Phase-field modeling of solute precipitation and dissolution

TL;DR

This paper introduces a phase-field model for simulating solute precipitation and dissolution at liquid-solid interfaces, demonstrating convergence to sharp-interface limits and validating the approach with analytical solutions.

Contribution

It adapts and validates phase-field modeling techniques specifically for precipitation and dissolution processes, highlighting differences from solidification models.

Findings

The model converges to the sharp-interface limit.

Validation against analytical solutions confirms accuracy.
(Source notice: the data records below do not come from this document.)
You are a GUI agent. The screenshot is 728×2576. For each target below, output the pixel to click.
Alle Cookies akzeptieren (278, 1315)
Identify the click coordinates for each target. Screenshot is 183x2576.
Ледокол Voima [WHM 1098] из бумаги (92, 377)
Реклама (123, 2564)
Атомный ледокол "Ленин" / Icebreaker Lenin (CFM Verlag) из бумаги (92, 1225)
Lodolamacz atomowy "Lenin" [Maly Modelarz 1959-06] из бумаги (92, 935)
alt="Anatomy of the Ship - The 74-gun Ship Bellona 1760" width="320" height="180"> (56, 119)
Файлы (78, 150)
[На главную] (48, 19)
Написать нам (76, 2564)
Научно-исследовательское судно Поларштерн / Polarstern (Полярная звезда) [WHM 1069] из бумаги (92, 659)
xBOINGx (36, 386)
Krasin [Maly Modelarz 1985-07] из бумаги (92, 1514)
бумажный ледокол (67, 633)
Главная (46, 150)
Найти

The approach effectively captures discontinuous concentration fields.

Abstract

A phase-field approach to the dynamics of liquid-solid interfaces that evolve due to precipitation and/or dissolution is presented. For the purpose of illustration and comparison with other methods, phase field simulations were carried out assuming first order reaction (dissolution/precipitation) kinetics. In contrast to solidification processes controlled by a temperature field that is continuous across the solid/liquid interface (with a discontinuous temperature gradient) precipitation/dissolution is controlled by a solute concentration field that is discontinuous at the solid/liquid interface. The sharp-interface asymptotic analysis of the phase-field equations for solidification [Karma and Rappel, Phys. Rev. E57 (1998) 4342] has been modified for precipitation/dissolution processes to demonstrate that the phase-field equations converge to the proper sharp-interface limit. The mathematical model has been validated for a one-dimensional precipitation/dissolution problem by comparison with the analytical solution.